General Practitioners: Employers' Contributions

(asked on 19th December 2024) - View Source

Question to the Department of Health and Social Care:

To ask His Majesty's Government what assessment they have made of the rise in employer National Insurance contributions on the ability of GP surgeries to prepare for winter pressures.


Answered by
Baroness Merron Portrait
Baroness Merron
Parliamentary Under-Secretary (Department of Health and Social Care)
This question was answered on 27th December 2024

We have made necessary decisions to fix the foundations of the public finances in the Autumn Budget. Resource spending for the Department will be £22.6 billion more in 2025/26 than in 2023/24, as part of the Spending Review settlement. The employers’ National Insurance rise will be implemented in April 2025. We will set out further details on allocation of funding for next year in due course.

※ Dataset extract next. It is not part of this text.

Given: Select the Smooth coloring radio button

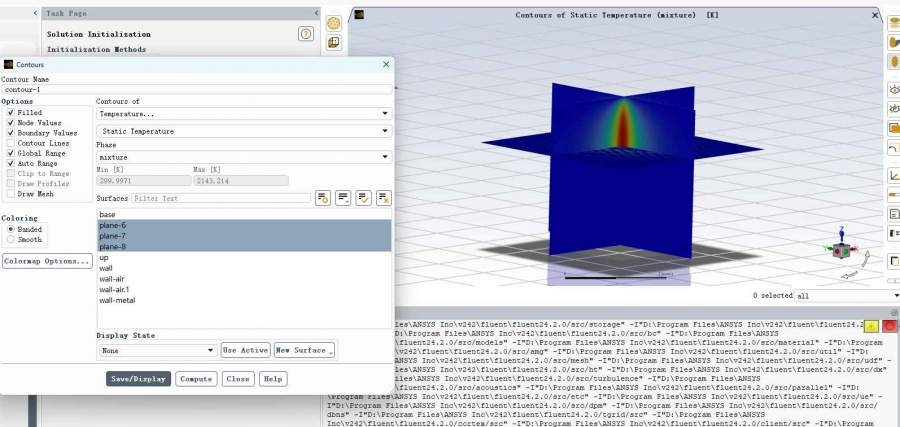Looking at the screenshot, I should [x=11, y=240].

We recently announced a proposed funding uplift for general practice for 2025/26 of £889 million, representing a 7.2% cash growth, estimated at approximately 4.8% real terms growth. This is the largest uplift to general practice (GP) funding since the beginning of the five-year framework and means we are reversing the recent trend with a rising share of total National Health Service resources going to GPs.

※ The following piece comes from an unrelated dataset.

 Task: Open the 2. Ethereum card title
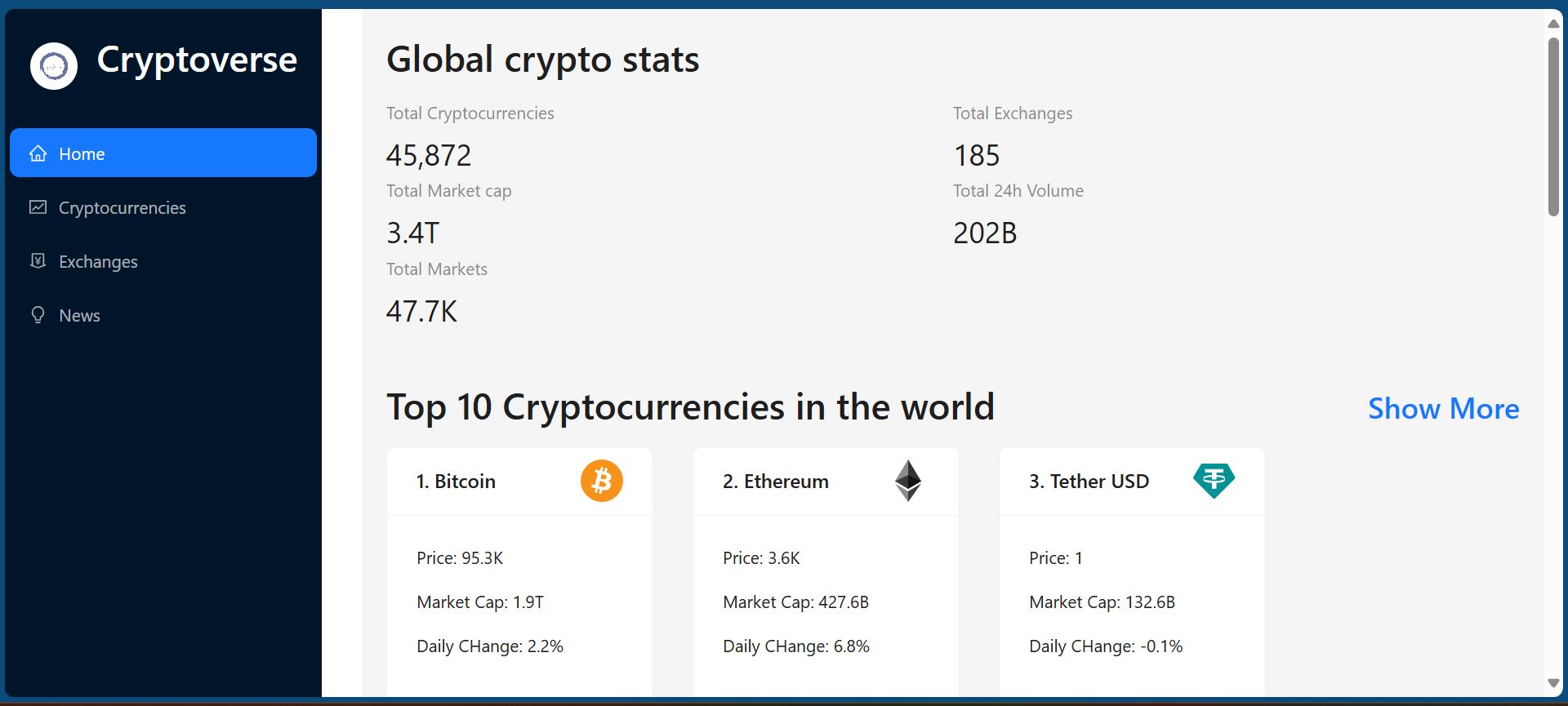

We committed to restoring the front door of the NHS by shifting the focus of the NHS out of hospitals into the community. We know when patients are not able to get a GP appointment, they end up in accident and emergency, which is worse for the patient, and more expensive for the taxpayer. That is why it is key that we increase the capacity of appointments for GPs. We have already committed to recruiting over 1,000 newly qualified GPs from this October through an £82 million boost to the Additional Roles Reimbursement Scheme which will increase the number of appointments delivered in general practice.

Primary care providers, including GPs, are valued independent contractors that provide almost £20 billion worth of services in the NHS. Every year we consult with each contracted sector about the services it provides, and the money providers are entitled to in return. As in previous years, this issue will be dealt with as part of that process. We have recently begun discussions on the annual GP contract.